Book review: The Dead-Tossed Waves

Carrie Ryan’s The Dead-Tossed Waves.

Author: Carrie Ryan
Publisher: Gollancz

Carrie Ryan continues her cinematic form and bold characterisation into the sequel to The Forest Of Hands And Teeth, crafting a teen-tinged horror novel that stand out as a good book in its own right.

Set several years after the first book, the story follows Mary’s foundling daughter, Gabrielle, as she crosses the barrier protecting her small town of Vista with dire consequences. Alternately shifting between a romance story and an action adventure, Ryan pens both shifts in pace fluidly, with an uncannily subtle skill at world building influencing and flavouring every aspect of the narrative.
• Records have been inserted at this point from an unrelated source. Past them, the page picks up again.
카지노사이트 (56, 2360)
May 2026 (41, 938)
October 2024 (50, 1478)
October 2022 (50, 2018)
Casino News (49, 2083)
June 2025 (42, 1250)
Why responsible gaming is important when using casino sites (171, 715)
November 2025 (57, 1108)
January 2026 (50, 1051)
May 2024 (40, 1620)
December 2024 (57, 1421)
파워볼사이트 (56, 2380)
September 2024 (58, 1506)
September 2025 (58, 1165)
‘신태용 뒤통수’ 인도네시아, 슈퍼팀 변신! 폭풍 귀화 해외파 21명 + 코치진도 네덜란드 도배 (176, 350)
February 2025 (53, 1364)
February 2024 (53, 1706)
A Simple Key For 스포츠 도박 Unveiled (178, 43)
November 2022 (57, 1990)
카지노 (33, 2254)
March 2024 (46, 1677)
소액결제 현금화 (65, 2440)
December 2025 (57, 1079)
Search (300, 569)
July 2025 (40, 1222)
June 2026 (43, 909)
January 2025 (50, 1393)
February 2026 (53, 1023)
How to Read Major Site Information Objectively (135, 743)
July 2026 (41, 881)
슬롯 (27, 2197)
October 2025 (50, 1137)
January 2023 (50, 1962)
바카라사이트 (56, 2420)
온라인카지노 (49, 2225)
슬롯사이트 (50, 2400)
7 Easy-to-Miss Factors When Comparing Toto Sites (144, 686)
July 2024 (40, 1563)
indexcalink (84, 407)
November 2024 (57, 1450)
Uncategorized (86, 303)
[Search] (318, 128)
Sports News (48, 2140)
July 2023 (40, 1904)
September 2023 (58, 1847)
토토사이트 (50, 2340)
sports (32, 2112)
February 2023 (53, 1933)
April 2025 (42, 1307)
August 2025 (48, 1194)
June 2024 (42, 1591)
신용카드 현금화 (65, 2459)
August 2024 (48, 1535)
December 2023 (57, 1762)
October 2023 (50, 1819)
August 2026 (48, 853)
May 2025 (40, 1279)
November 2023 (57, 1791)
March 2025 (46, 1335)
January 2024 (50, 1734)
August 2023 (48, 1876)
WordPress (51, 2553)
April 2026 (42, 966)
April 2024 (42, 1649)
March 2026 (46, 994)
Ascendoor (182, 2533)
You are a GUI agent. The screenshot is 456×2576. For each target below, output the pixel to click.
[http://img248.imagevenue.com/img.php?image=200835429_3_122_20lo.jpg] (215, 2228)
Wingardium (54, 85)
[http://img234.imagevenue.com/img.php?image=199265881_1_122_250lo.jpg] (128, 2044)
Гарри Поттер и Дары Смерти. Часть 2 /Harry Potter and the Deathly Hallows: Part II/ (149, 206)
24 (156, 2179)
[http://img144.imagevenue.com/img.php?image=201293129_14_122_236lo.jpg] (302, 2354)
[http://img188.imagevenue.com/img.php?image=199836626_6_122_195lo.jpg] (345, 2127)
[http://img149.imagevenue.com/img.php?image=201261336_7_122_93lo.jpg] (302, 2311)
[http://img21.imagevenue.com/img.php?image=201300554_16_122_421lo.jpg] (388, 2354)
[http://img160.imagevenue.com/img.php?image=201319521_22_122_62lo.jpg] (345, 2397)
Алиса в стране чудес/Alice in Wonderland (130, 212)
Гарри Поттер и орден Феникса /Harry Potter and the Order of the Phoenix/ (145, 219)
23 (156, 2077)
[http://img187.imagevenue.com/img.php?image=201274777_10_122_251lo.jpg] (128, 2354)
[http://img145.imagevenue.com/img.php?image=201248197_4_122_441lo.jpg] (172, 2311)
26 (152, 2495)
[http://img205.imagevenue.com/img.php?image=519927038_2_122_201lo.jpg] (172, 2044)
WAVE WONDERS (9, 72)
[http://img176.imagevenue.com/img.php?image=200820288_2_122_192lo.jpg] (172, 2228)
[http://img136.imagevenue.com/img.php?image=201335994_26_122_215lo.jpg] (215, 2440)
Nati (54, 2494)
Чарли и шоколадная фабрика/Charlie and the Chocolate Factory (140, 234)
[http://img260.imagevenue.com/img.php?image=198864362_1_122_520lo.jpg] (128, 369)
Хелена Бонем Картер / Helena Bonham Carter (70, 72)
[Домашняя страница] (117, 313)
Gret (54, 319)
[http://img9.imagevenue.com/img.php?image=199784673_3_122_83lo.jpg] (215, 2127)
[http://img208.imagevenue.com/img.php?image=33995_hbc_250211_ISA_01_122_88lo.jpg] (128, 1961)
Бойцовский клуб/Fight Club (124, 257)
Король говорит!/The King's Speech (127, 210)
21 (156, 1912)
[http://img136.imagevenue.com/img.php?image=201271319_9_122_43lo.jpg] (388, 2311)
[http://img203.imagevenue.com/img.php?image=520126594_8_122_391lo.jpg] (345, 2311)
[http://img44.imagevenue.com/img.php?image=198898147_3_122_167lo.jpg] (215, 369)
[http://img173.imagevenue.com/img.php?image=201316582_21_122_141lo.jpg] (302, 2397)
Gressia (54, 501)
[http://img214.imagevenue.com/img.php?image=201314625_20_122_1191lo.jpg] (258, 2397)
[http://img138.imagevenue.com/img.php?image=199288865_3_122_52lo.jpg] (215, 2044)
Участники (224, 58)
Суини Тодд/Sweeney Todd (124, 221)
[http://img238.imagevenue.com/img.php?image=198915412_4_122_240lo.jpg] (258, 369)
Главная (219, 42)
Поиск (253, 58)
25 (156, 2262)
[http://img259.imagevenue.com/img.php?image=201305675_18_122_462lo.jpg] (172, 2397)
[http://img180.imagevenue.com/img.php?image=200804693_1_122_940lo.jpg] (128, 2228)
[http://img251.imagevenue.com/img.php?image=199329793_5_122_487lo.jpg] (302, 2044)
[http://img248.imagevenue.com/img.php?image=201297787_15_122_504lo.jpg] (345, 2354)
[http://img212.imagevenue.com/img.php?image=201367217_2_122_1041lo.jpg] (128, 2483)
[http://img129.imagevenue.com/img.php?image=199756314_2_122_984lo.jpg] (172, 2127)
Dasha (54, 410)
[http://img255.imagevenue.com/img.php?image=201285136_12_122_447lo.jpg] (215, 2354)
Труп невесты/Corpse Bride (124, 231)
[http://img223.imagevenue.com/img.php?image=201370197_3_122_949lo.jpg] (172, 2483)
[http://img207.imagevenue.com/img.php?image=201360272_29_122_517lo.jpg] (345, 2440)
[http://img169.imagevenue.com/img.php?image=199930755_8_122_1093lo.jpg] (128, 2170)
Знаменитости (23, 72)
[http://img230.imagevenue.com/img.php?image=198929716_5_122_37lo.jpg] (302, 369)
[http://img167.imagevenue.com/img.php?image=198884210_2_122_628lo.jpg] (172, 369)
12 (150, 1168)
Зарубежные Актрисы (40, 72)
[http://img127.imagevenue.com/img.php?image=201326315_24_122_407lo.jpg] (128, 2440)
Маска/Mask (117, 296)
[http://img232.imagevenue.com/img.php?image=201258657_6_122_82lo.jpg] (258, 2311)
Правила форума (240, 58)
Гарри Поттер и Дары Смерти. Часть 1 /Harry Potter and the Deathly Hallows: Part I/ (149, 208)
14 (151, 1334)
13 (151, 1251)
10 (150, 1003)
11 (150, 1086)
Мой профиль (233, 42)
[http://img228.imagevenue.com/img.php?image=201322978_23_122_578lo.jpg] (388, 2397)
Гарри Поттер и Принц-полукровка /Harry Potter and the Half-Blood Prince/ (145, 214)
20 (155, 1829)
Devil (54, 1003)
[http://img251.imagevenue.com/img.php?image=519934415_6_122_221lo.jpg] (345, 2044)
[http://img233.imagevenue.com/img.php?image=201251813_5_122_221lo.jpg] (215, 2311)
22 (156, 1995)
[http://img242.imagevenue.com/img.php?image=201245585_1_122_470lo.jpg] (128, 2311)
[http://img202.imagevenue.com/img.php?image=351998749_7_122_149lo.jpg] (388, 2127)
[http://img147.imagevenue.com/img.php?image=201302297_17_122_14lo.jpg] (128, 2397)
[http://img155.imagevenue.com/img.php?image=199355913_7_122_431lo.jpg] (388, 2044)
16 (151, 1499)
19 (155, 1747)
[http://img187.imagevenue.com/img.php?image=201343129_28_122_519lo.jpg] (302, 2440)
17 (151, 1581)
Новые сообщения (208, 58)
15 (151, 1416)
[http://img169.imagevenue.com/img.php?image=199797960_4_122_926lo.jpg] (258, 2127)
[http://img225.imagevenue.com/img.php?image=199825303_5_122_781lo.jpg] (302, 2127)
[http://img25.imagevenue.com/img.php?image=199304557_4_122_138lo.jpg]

Indeed, where The Forest Of Hands And Teeth first introduced us to the mechanics of Mary and Gabry’s world, The Dead-Tossed Waves is very much the second date. Here we see a human race driven to the point of exhaustion after the return of the dead, with peculiar religious sects nipping at the edges of a last, desperate and autocratic form of government attempting to hold a semblance of the species together.

Problems do lie in some aspects of the novel. Often, the romantic aspects feel repetitive, the will-they-won’t-they trope trotted out with tiresome regularity. Also, the supporting cast can seem cardboard at times, but this is offset by the moments of heart-pounding, page-turning set pieces. We do think that Ryan should have cast off the YA feel at points as well – with a little more grit and a higher page count, this could quite easily be a fantastic adult novel, as opposed to a good late-teen one. Either way, it’s highly recommended for those who enjoyed the first book, and while those who haven’t read it may miss out on the nostalgic meaning of some of the later chapters, The Dead-Tossed Waves can be used as a starting point for the series.